Want to find me on the Wednesday of Pittsburgh Craft Beer Week? Don’t bother looking in the office.
It’s not difficult to track me down, though. If you’re looking first thing in the morning, you’ll definitely find me at Piper’s Pub, for the South Side bar’s annual Beer Week breakfast. It started as a Kentucky-themed event, with three-year flights of Founders Kentucky Breakfast Stout and an amazing Kentucky hot brown boxty. It then morphed into a breakfast cereal and beer pairing (Hint: Pour some chocolate stout over a bowl of peanut butter Cap’n Crunch. No, really.)

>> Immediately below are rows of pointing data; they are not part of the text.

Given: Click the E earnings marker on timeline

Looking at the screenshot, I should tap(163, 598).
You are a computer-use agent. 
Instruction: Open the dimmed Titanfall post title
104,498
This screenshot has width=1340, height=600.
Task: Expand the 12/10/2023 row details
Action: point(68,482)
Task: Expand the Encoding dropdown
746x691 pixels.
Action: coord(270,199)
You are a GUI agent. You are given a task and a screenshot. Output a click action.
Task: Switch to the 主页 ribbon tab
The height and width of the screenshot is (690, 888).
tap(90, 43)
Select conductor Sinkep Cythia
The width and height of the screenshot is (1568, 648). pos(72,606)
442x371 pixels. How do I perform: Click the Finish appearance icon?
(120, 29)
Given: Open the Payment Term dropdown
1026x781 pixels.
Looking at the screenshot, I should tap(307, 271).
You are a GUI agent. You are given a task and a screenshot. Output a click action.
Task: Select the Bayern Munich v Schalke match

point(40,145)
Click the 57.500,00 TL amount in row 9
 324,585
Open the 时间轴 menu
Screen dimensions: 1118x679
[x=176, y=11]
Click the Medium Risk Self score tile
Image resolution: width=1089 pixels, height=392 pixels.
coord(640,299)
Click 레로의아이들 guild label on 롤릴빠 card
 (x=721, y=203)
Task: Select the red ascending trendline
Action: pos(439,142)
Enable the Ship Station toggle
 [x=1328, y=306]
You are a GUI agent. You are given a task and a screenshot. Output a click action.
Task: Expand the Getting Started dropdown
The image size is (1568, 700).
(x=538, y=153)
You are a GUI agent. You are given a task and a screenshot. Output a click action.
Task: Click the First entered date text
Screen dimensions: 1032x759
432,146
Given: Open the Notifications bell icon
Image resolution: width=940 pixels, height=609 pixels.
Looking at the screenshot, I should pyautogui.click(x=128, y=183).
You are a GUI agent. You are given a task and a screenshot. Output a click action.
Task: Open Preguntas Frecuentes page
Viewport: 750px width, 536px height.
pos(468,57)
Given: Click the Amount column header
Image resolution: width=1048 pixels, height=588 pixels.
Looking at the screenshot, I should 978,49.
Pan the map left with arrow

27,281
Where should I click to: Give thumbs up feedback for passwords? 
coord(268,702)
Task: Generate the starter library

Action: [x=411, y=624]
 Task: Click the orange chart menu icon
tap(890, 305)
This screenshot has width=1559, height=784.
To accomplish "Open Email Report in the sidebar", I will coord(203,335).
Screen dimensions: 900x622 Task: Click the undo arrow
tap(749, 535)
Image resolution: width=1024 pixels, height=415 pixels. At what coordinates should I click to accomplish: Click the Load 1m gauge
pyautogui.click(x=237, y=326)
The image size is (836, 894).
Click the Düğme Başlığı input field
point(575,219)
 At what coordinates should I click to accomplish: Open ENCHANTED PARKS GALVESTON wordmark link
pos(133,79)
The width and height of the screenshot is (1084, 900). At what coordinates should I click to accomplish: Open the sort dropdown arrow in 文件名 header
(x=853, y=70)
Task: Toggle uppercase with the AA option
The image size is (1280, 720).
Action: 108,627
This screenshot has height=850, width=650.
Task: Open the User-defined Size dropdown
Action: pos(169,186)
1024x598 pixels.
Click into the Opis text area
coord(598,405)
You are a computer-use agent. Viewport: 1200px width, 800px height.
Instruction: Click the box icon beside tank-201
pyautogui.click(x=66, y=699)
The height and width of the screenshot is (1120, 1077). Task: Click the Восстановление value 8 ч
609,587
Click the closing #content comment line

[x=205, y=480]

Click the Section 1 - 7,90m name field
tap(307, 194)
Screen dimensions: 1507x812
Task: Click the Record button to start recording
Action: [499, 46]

But since then, the day has featured a dual purpose: to highlight the beer acquisition skills of Hart Johnson, the cellarman at Piper’s, and the talents of Mindy Heisler, the executive chef there and at the Pub Chip Shop next door. Each year, Hart lines up some tough-to-find kegs and casks, generally of the beefy beer variety; for example, I had pours of three huge stouts with my breakfast this week, along with a glass of the ultimate breakfast beer, Roundabout’s Mimosa Gose.
And then there is the food, which is excessive in all of the best ways. My breakfast: Piper’s crispy chicken tenders served over a house-made Belgian waffle, with Mindy’s jalapeno maple bacon syrup drizzled over the plate. That’s one of the lightweight dishes, too; I chose it over the Drunken Irishman, a Belgian waffle covered with warm bourbon-roasted banana slices and Nutella.
And then there was the sandwich: a chicken-fried sausage patty and a dippy egg, served in a Just Good Donuts glazed doughnut bun. I am pleased to be able to tell my doctor that I didn’t even consider that one.